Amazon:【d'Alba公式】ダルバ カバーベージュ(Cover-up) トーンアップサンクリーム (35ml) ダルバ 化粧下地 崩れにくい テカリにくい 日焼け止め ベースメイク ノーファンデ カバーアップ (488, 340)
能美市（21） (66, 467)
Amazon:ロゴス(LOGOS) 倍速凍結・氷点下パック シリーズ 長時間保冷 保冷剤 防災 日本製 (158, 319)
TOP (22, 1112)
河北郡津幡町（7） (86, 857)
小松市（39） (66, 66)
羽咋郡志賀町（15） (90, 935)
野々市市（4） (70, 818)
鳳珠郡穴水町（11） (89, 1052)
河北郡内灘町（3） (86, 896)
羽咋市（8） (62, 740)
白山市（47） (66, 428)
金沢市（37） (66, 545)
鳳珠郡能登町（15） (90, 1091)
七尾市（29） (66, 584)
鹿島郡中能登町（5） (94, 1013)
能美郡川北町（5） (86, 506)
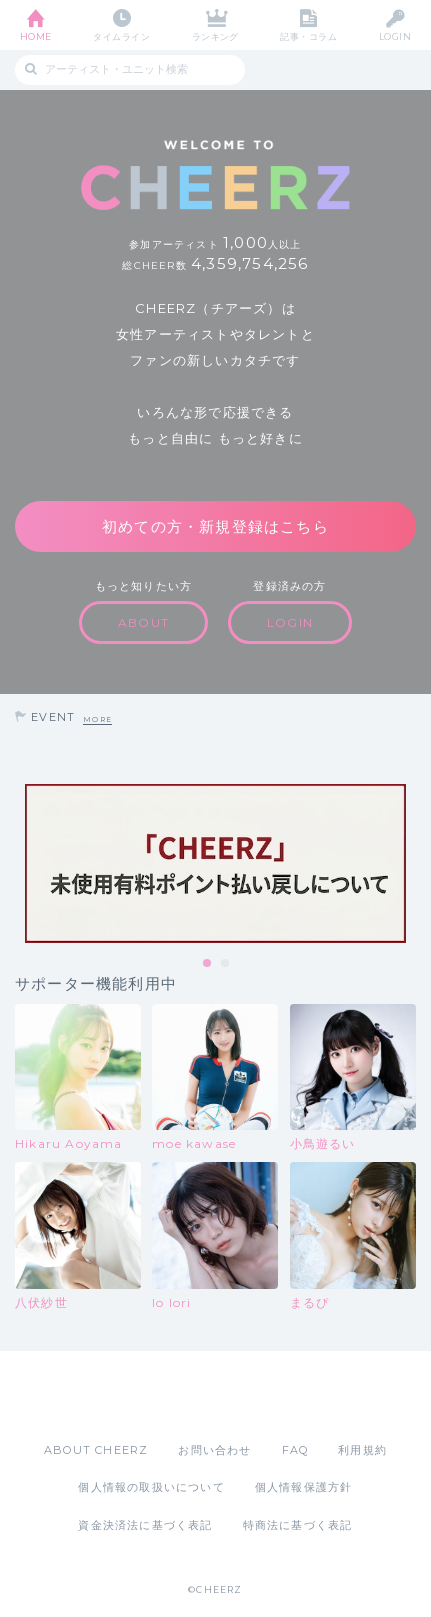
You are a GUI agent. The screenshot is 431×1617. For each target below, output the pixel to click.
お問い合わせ (214, 1450)
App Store (161, 1396)
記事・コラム (308, 36)
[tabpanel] (215, 863)
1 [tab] (208, 964)
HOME (36, 36)
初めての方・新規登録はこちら (215, 526)
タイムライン (121, 36)
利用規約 (362, 1450)
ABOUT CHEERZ (96, 1450)
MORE (97, 719)
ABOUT (143, 622)
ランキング (215, 36)
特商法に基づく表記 (298, 1525)
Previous (20, 863)
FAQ (295, 1450)
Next (411, 863)
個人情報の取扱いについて (151, 1487)
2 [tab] (226, 964)
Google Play (267, 1396)
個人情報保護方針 (304, 1487)
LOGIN (395, 36)
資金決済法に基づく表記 (145, 1525)
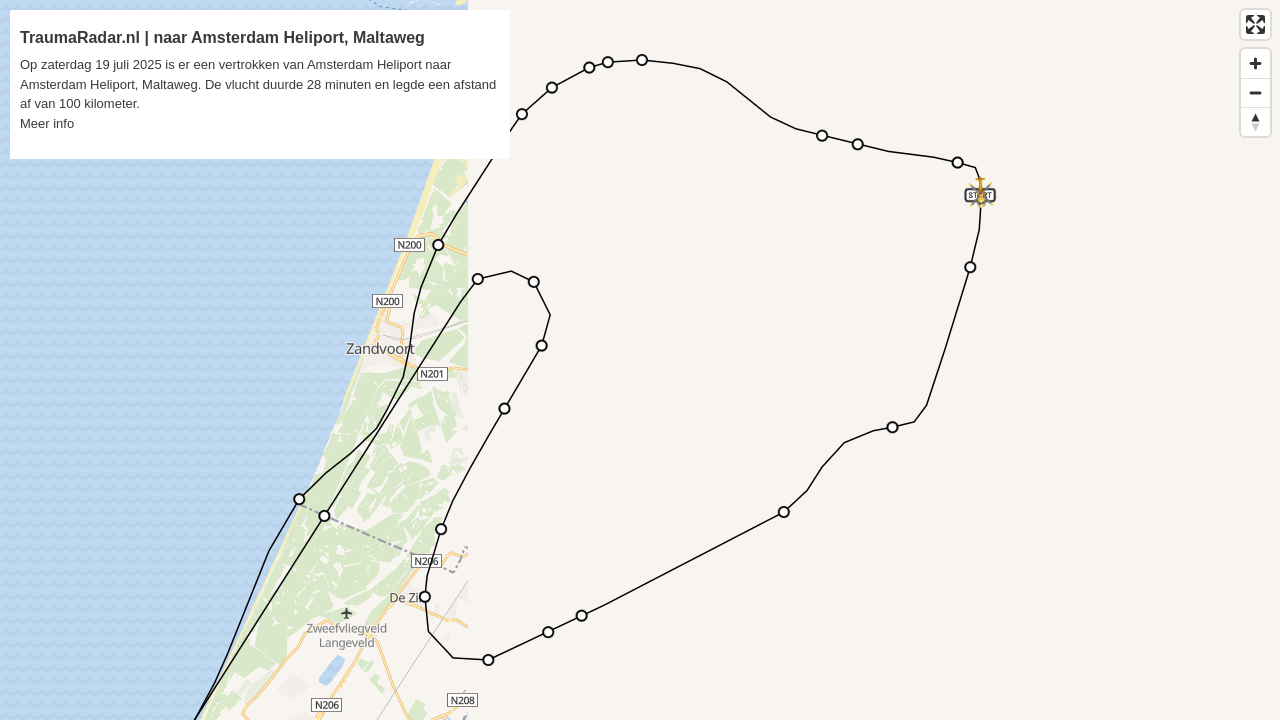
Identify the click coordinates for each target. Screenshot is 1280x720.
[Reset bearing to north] (1255, 121)
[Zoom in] (1255, 63)
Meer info (47, 123)
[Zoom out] (1255, 92)
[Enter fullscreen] (1255, 24)
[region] (640, 360)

● ● ● ●

PROBLEM TO SOLVE
Please rewrite every line of the items above as a JSON list of strings, one string per line, with blank lines and the pictures left out.

SOLVED EXERCISE
[
  "Amazon:【d'Alba公式】ダルバ カバーベージュ(Cover-up) トーンアップサンクリーム (35ml) ダルバ 化粧下地 崩れにくい テカリにくい 日焼け止め ベースメイク ノーファンデ カバーアップ (488, 340)",
  "能美市（21） (66, 467)",
  "Amazon:ロゴス(LOGOS) 倍速凍結・氷点下パック シリーズ 長時間保冷 保冷剤 防災 日本製 (158, 319)",
  "TOP (22, 1112)",
  "河北郡津幡町（7） (86, 857)",
  "小松市（39） (66, 66)",
  "羽咋郡志賀町（15） (90, 935)",
  "野々市市（4） (70, 818)",
  "鳳珠郡穴水町（11） (89, 1052)",
  "河北郡内灘町（3） (86, 896)",
  "羽咋市（8） (62, 740)",
  "白山市（47） (66, 428)",
  "金沢市（37） (66, 545)",
  "鳳珠郡能登町（15） (90, 1091)",
  "七尾市（29） (66, 584)",
  "鹿島郡中能登町（5） (94, 1013)",
  "能美郡川北町（5） (86, 506)",
  "You are a GUI agent. The screenshot is 431×1617. For each target below, output the pixel to click.",
  "お問い合わせ (214, 1450)",
  "App Store (161, 1396)",
  "記事・コラム (308, 36)",
  "[tabpanel] (215, 863)",
  "1 [tab] (208, 964)",
  "HOME (36, 36)",
  "初めての方・新規登録はこちら (215, 526)",
  "タイムライン (121, 36)",
  "利用規約 (362, 1450)",
  "ABOUT CHEERZ (96, 1450)",
  "MORE (97, 719)",
  "ABOUT (143, 622)",
  "ランキング (215, 36)",
  "特商法に基づく表記 (298, 1525)",
  "Previous (20, 863)",
  "FAQ (295, 1450)",
  "Next (411, 863)",
  "個人情報の取扱いについて (151, 1487)",
  "2 [tab] (226, 964)",
  "Google Play (267, 1396)",
  "個人情報保護方針 (304, 1487)",
  "LOGIN (395, 36)",
  "資金決済法に基づく表記 (145, 1525)",
  "Identify the click coordinates for each target. Screenshot is 1280x720.",
  "[Reset bearing to north] (1255, 121)",
  "[Zoom in] (1255, 63)",
  "Meer info (47, 123)",
  "[Zoom out] (1255, 92)",
  "[Enter fullscreen] (1255, 24)",
  "[region] (640, 360)"
]